What is needed> Give the number of lines in the records below that hold "This"; nothing else is needed.

>>>

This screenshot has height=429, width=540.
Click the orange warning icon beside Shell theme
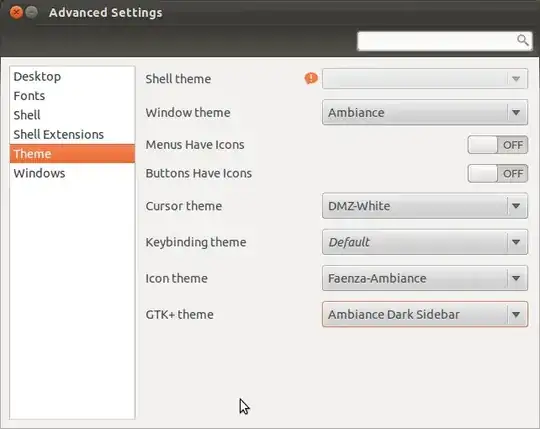coord(311,79)

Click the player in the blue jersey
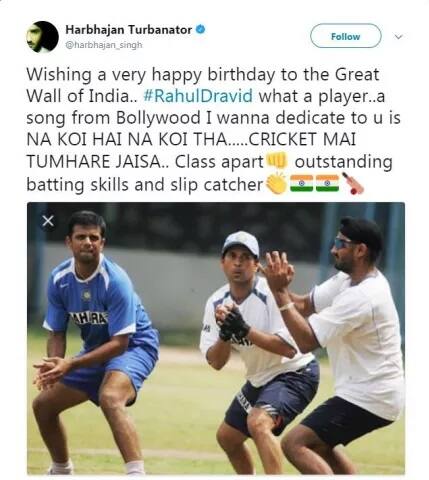[97, 342]
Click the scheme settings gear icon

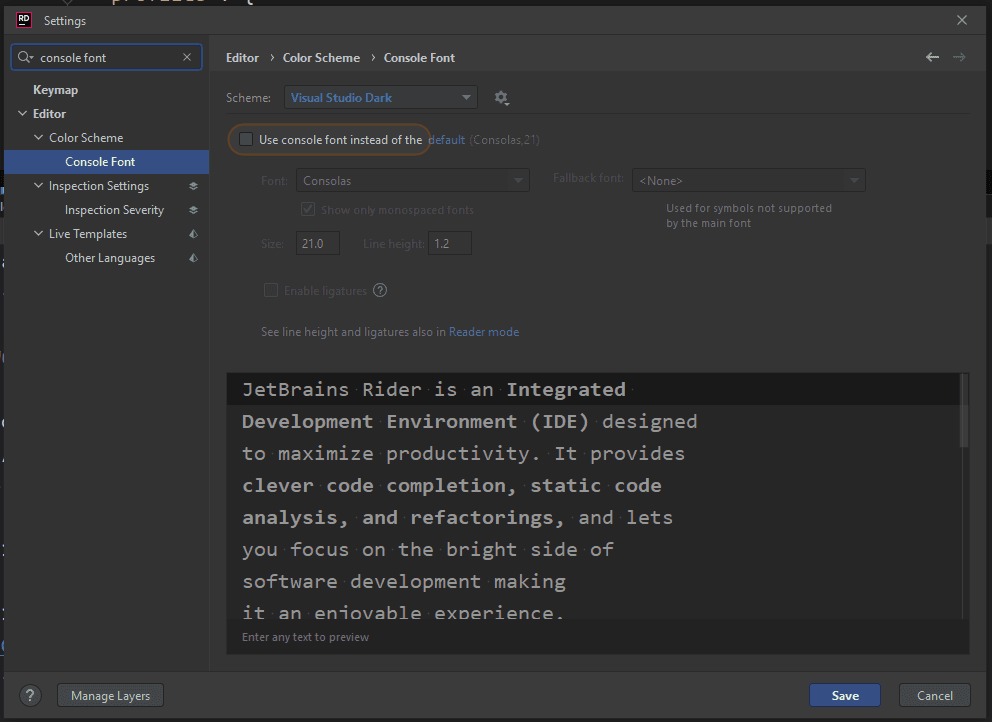coord(501,98)
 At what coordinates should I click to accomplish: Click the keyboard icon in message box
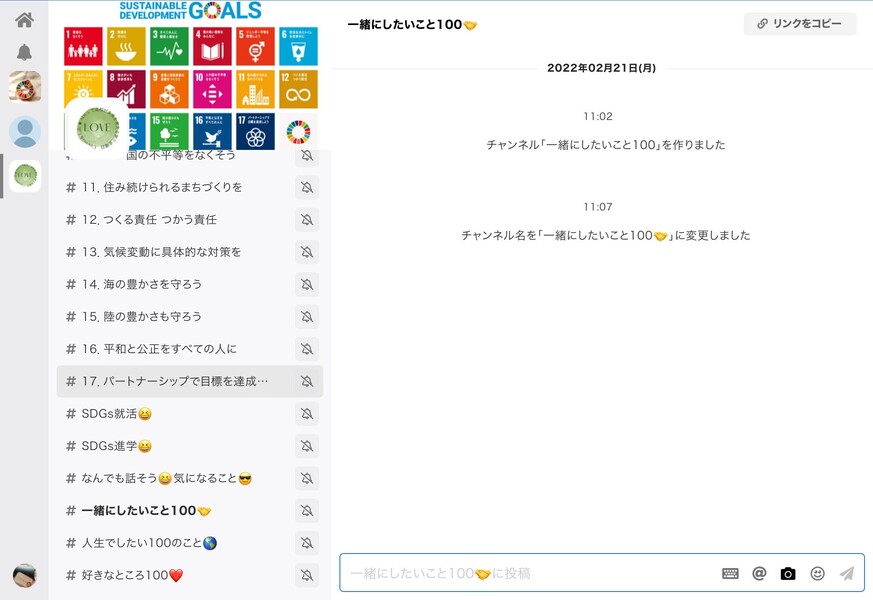pos(730,573)
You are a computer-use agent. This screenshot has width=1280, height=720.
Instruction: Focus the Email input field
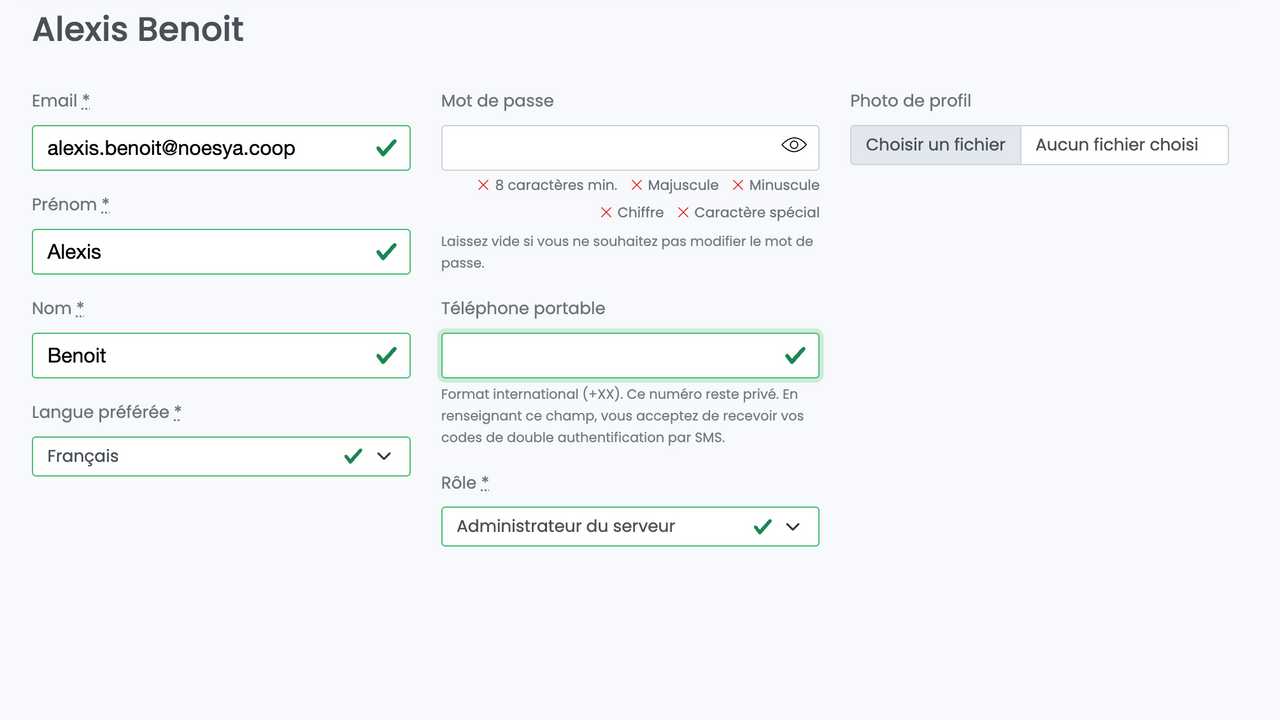(200, 148)

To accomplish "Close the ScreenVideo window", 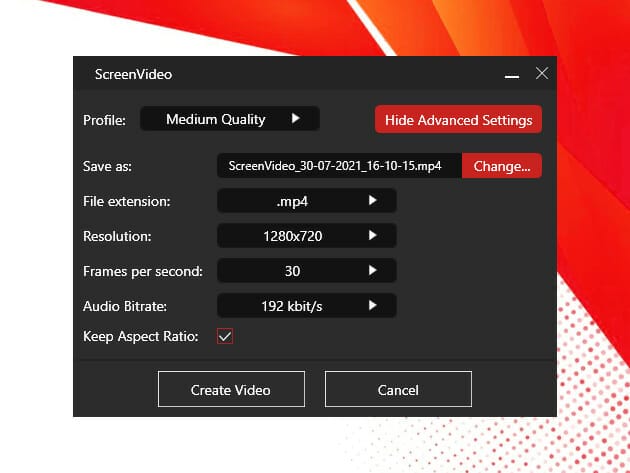I will pyautogui.click(x=541, y=74).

<<<

Task output> 2